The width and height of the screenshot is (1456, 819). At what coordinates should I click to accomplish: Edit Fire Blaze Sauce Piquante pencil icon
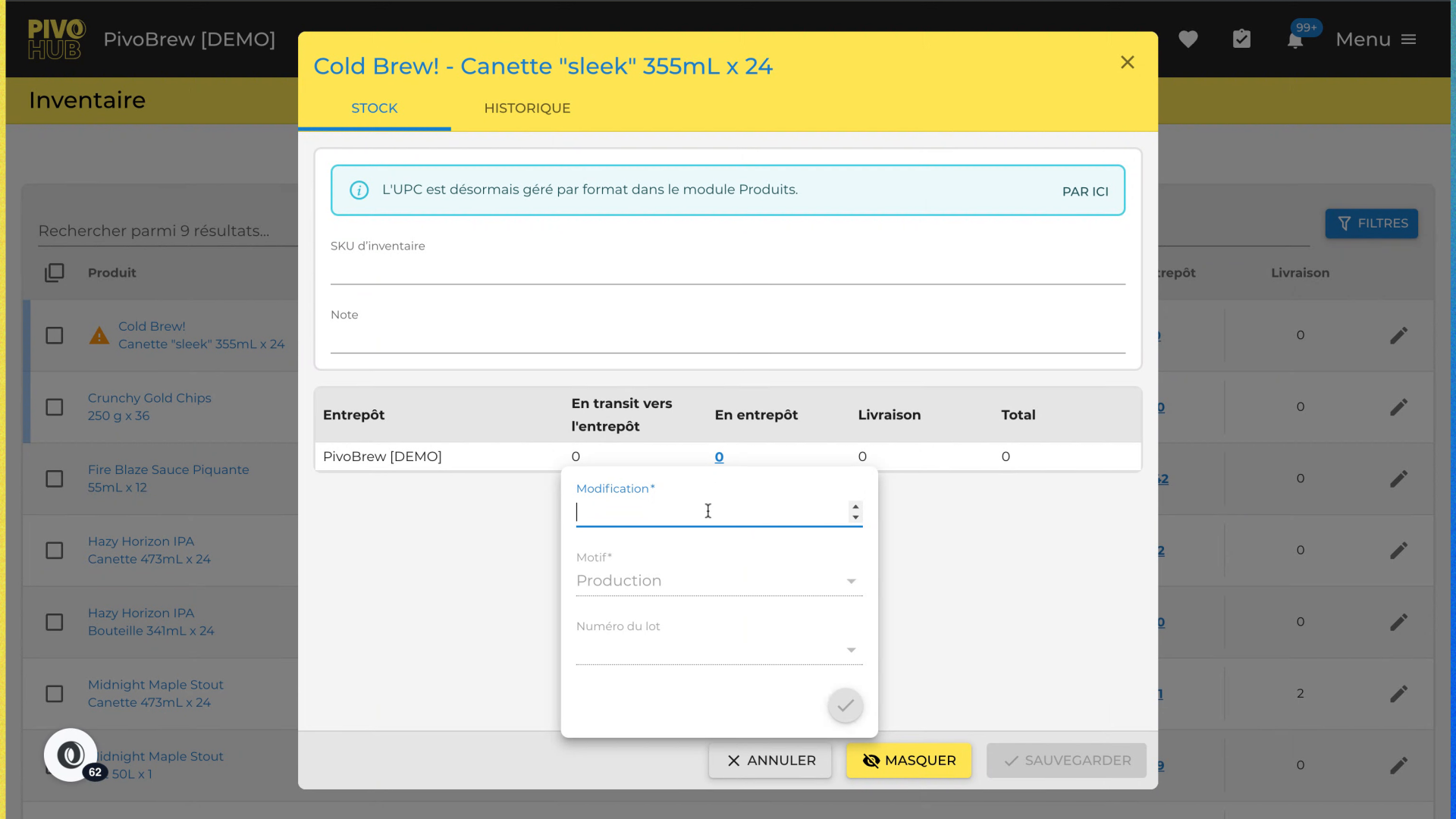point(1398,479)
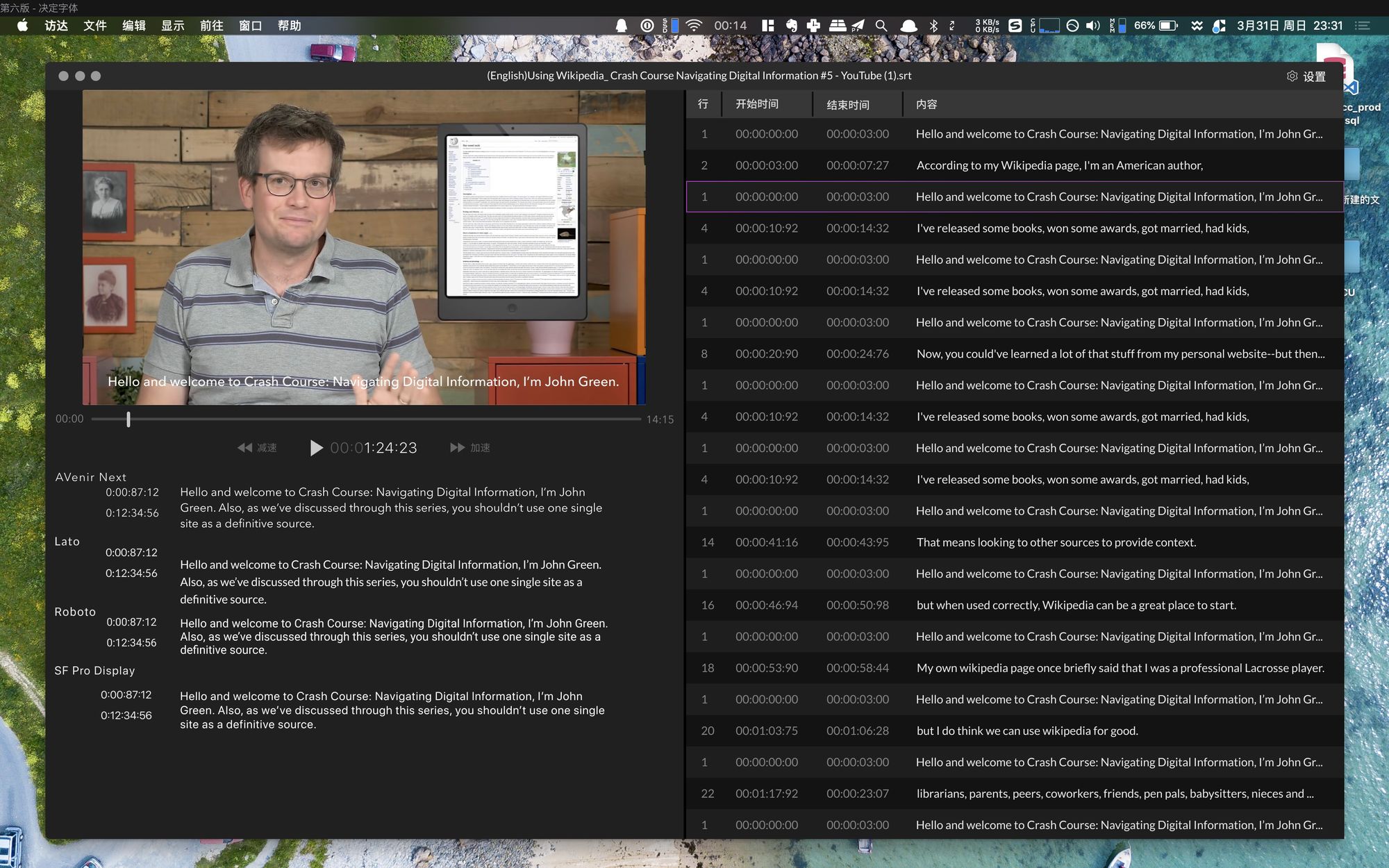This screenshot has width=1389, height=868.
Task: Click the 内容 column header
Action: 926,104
========================================================================
## Problem statement
Transcribe all records verbatim, no pictures.

## Solution below
The width and height of the screenshot is (1456, 819). At what coordinates should I click to accomplish: Edit Fire Blaze Sauce Piquante pencil icon
point(1398,479)
This screenshot has width=1389, height=868.
Task: Click the 内容 column header
Action: 926,104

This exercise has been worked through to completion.